Perto de casa havia o quê? A doceira Paulista, com muitos docinhos e a
empadinha. No colégio de freiras, no
mês de outubro, tínhamos que vender comida no recreio para arrecadar dinheiro para as Missões. Maria
da Glória fazia pirulitos em casa. Um
dia, a luz acabou, usou uma grande
vela e, no fim, a vela caiu no tacho. Só
depois de vendidos os pirulitos é que
gargalhou, anunciando que talvez ficássemos com as paredes do estômago grudadas.
Eu, com muito tino comercial,
comprava uma bandeja de empadinhas na doceira Paulista e as vendia
um pouco além do preço. Nem fiz
muitas contas, era lucro certo. Só me
dei ao luxo de comer uma empadinha por dia; e, no fim do mês, tive a
nada grata notícia, dada por minha
mãe fazendo as contas, de que diariamente comera o meu lucro. Acabei como comecei, e os missionários
se deram mal.
Também bem perto o Nosso Ponto, com sanduíches perfeitos de pernil. Não poderia dizer no que constituía sua perfeição, mas, quando o pai
chegava do Jockey, numa jornada
especialmente lucrativa, nos convidava para lá.
Com os amigos e amigas, ia-se na
confeitaria Yara. A graça do lugar
eram as mesas todas escritas a canivete com os nomes dos apaixonados,
os Romeus e Julietas do Jardim
América. Foi lá que aprendi que o
leite do chá era frio mesmo, depois
de reclamar do garçom que revirou
os olhos, entediado.
Outro dia, vi que saiu um livro
com a história da Maysa. Maysa, menina, era colega de escola e tínhamos
uma amiga em comum, a Rosaura.
Íamos ao Cine Paulista, para depois
tomar um sorvete, na Augusta com a
Oscar Freire. Ela já era aquela coisa
de um colorido lindo e já tinha dentro de si a Maysa adulta, inteirinha.

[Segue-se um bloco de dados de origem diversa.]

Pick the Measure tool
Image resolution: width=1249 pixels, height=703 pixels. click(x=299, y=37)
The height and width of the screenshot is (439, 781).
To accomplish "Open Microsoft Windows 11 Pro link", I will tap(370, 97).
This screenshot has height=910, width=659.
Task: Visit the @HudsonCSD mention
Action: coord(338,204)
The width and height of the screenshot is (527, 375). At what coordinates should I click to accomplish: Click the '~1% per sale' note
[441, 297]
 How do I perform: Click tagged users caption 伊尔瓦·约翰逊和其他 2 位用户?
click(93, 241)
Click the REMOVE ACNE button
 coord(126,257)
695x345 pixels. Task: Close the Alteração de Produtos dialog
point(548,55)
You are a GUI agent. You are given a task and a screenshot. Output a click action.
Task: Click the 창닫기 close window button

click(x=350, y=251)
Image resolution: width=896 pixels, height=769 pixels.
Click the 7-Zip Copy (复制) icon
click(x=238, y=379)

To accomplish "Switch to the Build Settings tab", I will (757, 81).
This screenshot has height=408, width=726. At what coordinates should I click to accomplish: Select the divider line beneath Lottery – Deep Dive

Havia as cantinas. Lembro-me da
Cantina 1060. Longe, de verdade,
com gente cantando e um menino
pálido, garçom, muito branco, daquele branco de mármore italiano.
E, ainda por cima, malabarista, de
calças curta pretas. O cantor era cego, e eu me apaixonava um pouquinho pelo menino toda vez que ia lá.
A primeira saída com o namorado
foi na Vieira de Carvalho (sempre
achei que fosse o Fasano, mas me dizem que não), num segundo andar,
com chão de espelho e luz colorida, e
os foxes e boleros de antanho. Talvez eu seja muito crítica, mas provavelmente comemos coquetel de camarão e algum bife com molho francês. Eu vestida de faille verde claro,
cintura de pilão, e sandália dourada.
Éramos bregas no fim dos 50.
Casados, passamos com as crianças para a Cantina do Povo, em Pinheiros. Não tinha nada demais, no
começo. Íamos lá para a pizza, mas o
pai sedutor ficou amigo do Pepe, da
mulher do Pepe, da filha do Pepe.
E a comida foi ficando deliciosa,
feita exclusivamente para nós. Eram
surpresas. Um dia, um franguinho
assado, cheio de gosto; outro dia,
lulas, arrozes de tico-tico. Enfim,
nunca comi tão bem da comida rústica da Itália quanto naquela gloriosa Cantina do Povo. E fui me acos-
tumando a berinjelas, a pimentões,
a sardelas, a camarões gigantes.
Era uma bela festa dominical regada
a Guaraná.
O que me lembro bem era a força
que tinha uma experiência dessas,
nada banalizada. Cada coisa uma
novidade. A alcachofra, quase um
milagre; o peixinho pequeno, tão
miúdo e prata; a sensação de descoberta do mundo. O garçom da Cantina do Povo saiu de lá e trabalhou
com meu pai por 30 anos, tanto os
laços que uniam fornecedores e
clientela. Deixou os frangos e foi trabalhar com ferro e aço. Pois, pois.